The Cast in Allelujah (Photo: Manuel Harlan)
Alan Bennett has a knack of observing the idiosyncratic British public and relating his observations in the most affectionate and amusing way. I remember him talking in his Yorkshire accent, all short A's rather than the longer Southern English A, so bath rather than baaath. He was talking about the notorious doctor, Harold Shipman, a general practitioner in Manchester who had murdered over 250 of his elderly patients. Bennett was on a bus when he heard two women talking about Dr Shipman before the scandal broke and the serial killer was unmasked.
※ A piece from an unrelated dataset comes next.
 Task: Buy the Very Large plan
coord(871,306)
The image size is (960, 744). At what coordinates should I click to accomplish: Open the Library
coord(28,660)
The conversation went like this, "Dr Shipman is a really good doctor but you don't last." Note: Last with a short A. These women had noticed how often Shipman's patients died but still asserted that he was a good doctor. So a conversation on a bus may have provided the inspiration for Bennett's latest play about the National Health Service which is celebrating 75 Allelujah! is Hytner and Bennett's tenth collaboration. In 2004 I reviewed the collaboration of Alan Bennett and director Nicholas Hytner which was the tremendously successful The History Boys here. They had collaborated on The Madness of King George in 1991, and The Lady in the Van was one of my first reviews for Curtain Up here. Nicholas Hytner became Artistic Director of the National Theatre in 2003 where The History Boys was produced and would continue with the biography of WH Auden in The Habit of Art hereand a play starring Frances de la Tour and Linda Bassett about a stately home on its uppers, People here. People wasn't brilliantly received and it hasn't always been an easy ride for Nicholas Hytner when his chosen star to play Auden, the wonderfully wrinkled Michael Gambon had to forego the role and Richard Griffiths took over at short notice.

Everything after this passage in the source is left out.